I am trying to obtain the best delimiter for my CSV file, I've seen answers that find the biggest size of the header row. Now instead of doing the standard method that would look something like this:
val supportedDelimiters: Array<Char> = arrayOf(',', ';', '|', '\t')
fun determineDelimiter(headerRow): Char {
var headerLength = 0
var chosenDelimiter =' '
supportedDelimiters.forEach {
if (headerRow.split(it).size > headerLength) {
headerLength = headerRow.split(it).size
chosenDelimiter = it
}
}
return chosenDelimiter
}
I've been trying to do it with some in-built Kotlin collections methods like filter or maxOf, but to no avail (the code below does not work).

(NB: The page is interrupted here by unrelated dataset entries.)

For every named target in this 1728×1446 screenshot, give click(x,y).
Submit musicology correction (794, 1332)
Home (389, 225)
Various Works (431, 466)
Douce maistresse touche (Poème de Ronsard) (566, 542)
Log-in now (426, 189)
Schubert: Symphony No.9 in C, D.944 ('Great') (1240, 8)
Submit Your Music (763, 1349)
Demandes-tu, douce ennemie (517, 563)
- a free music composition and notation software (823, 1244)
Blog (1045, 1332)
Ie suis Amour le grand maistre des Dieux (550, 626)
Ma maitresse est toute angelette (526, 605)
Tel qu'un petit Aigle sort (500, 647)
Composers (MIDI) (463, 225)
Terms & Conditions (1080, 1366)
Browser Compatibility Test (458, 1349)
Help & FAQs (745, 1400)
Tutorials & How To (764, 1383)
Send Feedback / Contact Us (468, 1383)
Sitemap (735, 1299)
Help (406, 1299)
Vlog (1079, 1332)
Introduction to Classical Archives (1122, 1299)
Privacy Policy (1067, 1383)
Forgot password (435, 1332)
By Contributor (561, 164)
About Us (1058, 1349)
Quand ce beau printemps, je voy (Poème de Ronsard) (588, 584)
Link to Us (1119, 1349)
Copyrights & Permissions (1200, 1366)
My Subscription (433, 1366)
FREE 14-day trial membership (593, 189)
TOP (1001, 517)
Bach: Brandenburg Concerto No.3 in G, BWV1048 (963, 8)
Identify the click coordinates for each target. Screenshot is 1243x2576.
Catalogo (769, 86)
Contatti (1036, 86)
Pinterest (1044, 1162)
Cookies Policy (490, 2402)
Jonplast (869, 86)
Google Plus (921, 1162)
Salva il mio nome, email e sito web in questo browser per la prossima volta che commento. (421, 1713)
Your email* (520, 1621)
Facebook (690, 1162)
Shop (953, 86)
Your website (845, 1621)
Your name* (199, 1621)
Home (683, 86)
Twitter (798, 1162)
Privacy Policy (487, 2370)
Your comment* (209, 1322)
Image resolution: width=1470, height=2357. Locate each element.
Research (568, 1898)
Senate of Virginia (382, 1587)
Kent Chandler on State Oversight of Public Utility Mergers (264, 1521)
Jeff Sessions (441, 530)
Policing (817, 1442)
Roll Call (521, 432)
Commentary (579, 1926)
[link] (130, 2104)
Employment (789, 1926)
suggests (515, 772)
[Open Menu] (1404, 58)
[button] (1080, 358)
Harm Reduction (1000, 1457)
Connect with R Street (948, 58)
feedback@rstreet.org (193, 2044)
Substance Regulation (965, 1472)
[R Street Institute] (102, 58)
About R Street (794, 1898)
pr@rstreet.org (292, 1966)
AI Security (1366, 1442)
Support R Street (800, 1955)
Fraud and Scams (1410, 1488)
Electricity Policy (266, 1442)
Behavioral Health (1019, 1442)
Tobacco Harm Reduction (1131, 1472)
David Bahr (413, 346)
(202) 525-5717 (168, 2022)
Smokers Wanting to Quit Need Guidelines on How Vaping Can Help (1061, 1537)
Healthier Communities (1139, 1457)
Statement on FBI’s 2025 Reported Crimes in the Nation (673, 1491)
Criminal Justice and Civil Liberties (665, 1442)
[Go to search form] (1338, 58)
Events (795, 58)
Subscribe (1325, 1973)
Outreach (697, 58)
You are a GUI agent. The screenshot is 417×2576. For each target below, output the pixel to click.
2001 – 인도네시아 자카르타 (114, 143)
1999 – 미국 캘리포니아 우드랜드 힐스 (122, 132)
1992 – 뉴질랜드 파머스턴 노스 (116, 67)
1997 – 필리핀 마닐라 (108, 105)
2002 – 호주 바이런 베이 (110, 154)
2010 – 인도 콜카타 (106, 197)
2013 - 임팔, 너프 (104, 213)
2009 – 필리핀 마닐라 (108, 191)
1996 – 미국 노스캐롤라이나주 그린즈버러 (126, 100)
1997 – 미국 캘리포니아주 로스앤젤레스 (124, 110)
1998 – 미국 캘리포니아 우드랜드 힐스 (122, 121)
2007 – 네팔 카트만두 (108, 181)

fun determineDelimiter(headerRow: String): Char {
return supportedDelimiters.filter({a,b -> headerRow.split(a).size < headerRow.split(b)})
}
Is there any way I could do it without forEach?
Edit: The header row could look something like this:
val headerRow = "I;am;delimited;with;'semi,colon'"
I put the '' over an entry that could contain other potential delimiter
CodePudding user response:
You're mostly there, but this seems simpler than you think!
Here's one answer:
fun determineDelimiter(headerRow: String)
= supportedDelimiters.maxByOrNull{ headerRow.split(it).size } ?: ' '
maxByOrNull()
does all the hard work: you just tell it the number of headers that a delimiter would give, and it searches through each delimiter to find which one gives the largest number.
It returns null if the list is empty, so the method above returns a space character, like your standard method. (In this case we know that the list isn't empty, so you could replace the ?: ' '
with !!
if you wanted that impossible case to give an error, or you could drop it entirely if you wanted it to give a null which would be handled elsewhere.)
As mentioned in a comment, there's no foolproof way to guess the CSV delimiter in general, and so you should be prepared for it to pick the wrong delimiter occasionally. For example, if the intended delimiter was a semicolon but several headers included commas, it could wrongly pick the comma. Without knowing any more about the data, there's no way around that.
With the code as it stands, there could be multiple delimiters which give the same number of headers; it would simply pick the first. You might want to give an error in that case, and require that there's a unique best delimiter. That would give you a little more confidence that you've picked the right one — though there's still no guarantee. (That's not so easy to code, though…)
CodePudding user response:
Just like gidds said in the comment above, I would advise against choosing the delimiter based on how many times each delimiter appears. You would get the wrong answer for a header row like this:
Type of shoe, regardless of colour, even if black;Size of shoe, regardless of shape
In the above header row, the delimiter is obviously ;
but your method would erroneously pick ,
.
Another problem is that a header column may itself contain a delimiter, if it is enclosed in quotes. Your method doesn't take any notice of possible quoted columns. For this reason, I would recommend that you give up trying to parse CSV files yourself, and instead use one of the many available Open Source CSV parsers.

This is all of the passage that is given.